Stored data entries
===============
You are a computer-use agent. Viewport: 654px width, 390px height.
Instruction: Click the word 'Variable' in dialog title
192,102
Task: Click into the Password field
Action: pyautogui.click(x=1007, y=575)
===============
## Work instructions
Would you be able to transcribe every line of the data exactly?

## Answer
You are a computer-use agent. Viewport: 654px width, 390px height.
Instruction: Click the word 'Variable' in dialog title
192,102
Task: Click into the Password field
Action: pyautogui.click(x=1007, y=575)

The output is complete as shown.